Weekends are for fun; chicks dig guitarists


A wise pessimist once said, “all good things must come to an end.” Unfortunately for us, he was right, and the one thing ending all too fast is summer.

The leaves are already turning, for crying out loud. I mean, at least wait until September before teasing me with the thought of another icy winter.

Now, is it me, or did this summer just kind of breeze by? It must have been the heat. Too many days indoors made me lose track of time I guess. But it could be worse. I could be going away somewhere I vowed I would never go back to, a place of confinement, boredom, cliques and disease. I could be going back to school.

I’m getting a cold just thinking about it. But don’t worry yourself too much. If I remember my high school biology, I can’t contaminate you through the newspaper. Unless I’m the guy delivering it, I suppose. I guess you’re lucky I’m lazy. But I’m getting off topic.

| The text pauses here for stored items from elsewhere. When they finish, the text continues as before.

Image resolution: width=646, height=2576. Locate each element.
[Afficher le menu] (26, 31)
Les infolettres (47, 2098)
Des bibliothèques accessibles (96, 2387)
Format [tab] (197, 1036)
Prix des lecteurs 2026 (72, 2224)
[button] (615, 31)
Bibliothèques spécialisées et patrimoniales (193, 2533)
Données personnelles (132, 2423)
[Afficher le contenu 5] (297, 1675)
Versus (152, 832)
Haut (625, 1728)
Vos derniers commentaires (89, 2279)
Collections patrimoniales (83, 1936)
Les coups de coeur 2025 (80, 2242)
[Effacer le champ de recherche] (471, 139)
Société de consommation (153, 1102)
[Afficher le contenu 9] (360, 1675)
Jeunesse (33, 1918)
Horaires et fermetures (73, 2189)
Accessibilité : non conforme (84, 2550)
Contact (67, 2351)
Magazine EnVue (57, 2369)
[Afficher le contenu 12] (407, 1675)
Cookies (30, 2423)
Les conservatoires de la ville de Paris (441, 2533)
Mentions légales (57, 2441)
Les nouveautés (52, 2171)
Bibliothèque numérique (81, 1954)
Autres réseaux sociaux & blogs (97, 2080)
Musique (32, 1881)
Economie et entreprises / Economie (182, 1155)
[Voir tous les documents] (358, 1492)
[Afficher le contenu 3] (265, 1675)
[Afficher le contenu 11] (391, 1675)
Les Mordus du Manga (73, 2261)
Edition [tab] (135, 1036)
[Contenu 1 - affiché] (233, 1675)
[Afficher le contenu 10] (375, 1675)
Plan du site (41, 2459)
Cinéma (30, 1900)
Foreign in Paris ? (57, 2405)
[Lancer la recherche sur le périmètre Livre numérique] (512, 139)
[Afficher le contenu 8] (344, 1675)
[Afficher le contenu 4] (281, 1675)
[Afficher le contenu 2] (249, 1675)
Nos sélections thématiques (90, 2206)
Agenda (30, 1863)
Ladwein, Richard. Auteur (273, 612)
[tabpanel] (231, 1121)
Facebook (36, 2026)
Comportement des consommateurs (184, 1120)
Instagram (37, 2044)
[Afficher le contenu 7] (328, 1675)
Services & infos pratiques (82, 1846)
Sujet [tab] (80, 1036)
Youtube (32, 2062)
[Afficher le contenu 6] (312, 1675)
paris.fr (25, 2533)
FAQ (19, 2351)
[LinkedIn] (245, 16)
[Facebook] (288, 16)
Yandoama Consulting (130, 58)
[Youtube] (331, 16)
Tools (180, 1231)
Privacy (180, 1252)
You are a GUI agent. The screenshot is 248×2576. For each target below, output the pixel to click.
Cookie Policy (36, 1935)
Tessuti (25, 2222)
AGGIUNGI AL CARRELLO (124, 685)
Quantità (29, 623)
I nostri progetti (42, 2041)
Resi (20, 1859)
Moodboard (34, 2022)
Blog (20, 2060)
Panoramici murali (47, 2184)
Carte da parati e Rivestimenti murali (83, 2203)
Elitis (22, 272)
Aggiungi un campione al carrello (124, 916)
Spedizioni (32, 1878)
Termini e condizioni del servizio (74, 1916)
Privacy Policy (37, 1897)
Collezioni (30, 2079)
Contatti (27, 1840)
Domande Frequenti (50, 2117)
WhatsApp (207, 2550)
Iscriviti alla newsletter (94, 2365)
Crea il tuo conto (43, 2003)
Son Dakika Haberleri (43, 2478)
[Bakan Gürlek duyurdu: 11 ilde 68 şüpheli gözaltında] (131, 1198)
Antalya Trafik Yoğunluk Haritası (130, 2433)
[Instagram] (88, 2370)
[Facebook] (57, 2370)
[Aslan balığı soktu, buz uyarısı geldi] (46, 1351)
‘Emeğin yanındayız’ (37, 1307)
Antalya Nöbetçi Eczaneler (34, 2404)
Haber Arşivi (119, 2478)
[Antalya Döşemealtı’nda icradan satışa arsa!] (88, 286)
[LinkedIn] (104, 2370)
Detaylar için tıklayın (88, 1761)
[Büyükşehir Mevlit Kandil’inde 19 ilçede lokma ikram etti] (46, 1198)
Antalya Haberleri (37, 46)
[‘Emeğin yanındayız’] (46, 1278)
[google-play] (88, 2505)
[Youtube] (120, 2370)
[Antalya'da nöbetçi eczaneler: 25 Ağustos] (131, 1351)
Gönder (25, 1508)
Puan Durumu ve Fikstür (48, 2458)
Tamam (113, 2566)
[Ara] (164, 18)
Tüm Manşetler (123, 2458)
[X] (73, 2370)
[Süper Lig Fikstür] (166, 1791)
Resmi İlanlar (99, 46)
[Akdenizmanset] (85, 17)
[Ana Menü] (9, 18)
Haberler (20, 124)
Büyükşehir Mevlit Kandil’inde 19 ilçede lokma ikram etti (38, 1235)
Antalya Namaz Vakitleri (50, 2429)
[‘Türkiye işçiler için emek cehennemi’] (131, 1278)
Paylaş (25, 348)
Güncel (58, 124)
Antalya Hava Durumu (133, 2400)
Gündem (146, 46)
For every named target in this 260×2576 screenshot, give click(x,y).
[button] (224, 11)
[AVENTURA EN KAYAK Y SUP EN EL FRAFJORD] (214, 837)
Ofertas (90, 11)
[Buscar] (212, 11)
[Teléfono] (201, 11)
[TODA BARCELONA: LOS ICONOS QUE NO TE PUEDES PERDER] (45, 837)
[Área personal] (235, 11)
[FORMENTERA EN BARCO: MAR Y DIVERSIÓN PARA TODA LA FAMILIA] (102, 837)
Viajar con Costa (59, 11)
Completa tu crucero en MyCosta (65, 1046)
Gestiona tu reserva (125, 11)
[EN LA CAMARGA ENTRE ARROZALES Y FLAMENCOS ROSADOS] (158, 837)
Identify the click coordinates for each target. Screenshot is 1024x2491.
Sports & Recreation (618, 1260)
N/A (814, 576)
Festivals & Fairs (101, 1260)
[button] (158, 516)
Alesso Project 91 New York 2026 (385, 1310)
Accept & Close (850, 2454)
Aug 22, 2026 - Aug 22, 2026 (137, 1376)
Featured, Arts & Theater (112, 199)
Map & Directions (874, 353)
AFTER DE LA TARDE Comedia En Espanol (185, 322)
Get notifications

Back-to-school time was always stressful for me. Some say I brought it on myself, but I like to think that I just knew better than the teachers. I mean, is Shakespeare really relevant to today’s youth? And really, doesn’t it seem at least a little ironic that he’s a staple in English classes across the nation? He uses a dead dialect for crying out loud, and then, “doth raise thine voice towards wee babes that cannot spellith correctily?” Flimshaw I say. But nay, I digress, there is nothing thou can do execptith to just powerith throughith.

The other thing that bothered me about going back to school was the plethora of “advice” that was given to me, be it in print, or on TV. “Do your best.” or my favorite, “Study! Study! Study!” Which, if you want to get technical about it, means, just read the stupid textbook until you have memorized all you need to know for the test and will subsequently forget afterwards. Come on. Admit it. How many of you really remember the Pythagorean theorem? That’s what I thought. And if you did remember it, when was the last time you applied it to something in real life?

But this “advice,” which consisted mainly of buzzwords and positivity, (which, thinking about it, is probably why I hate politics) served no purpose, and always left me wanting some “practical” advice about the coming year. Well, you are in luck young reader, because that is exactly what I’m going to give you.

To the high school student, I give you this advice. Weekends are for fun and weekdays are for school. Just get through it. It will eventually be over, and get to college, where you can happily manipulate your schedule for maximum time off while still maintaining “full-time student” status.

There, quick, succinct and truthful.

To the college student, I give you this advice. Remember, you pay colleges a ton of money, but they refuse to use this money on “your” butt. Seriously, bring your own toilet paper. You spend thousands a semester to attend classes, the least colleges could do is stock the restrooms with toilet paper that wasn’t a generic sandpaper substitute.

Also, dollar menus are an inexpensive source of food, and learn to play a guitar. Chicks dig it.


      Chris Hamble is a freelance writer and humor columnist serving newspapers in Minnesota and Wisconsin, and is a lifelong Stillwater resident.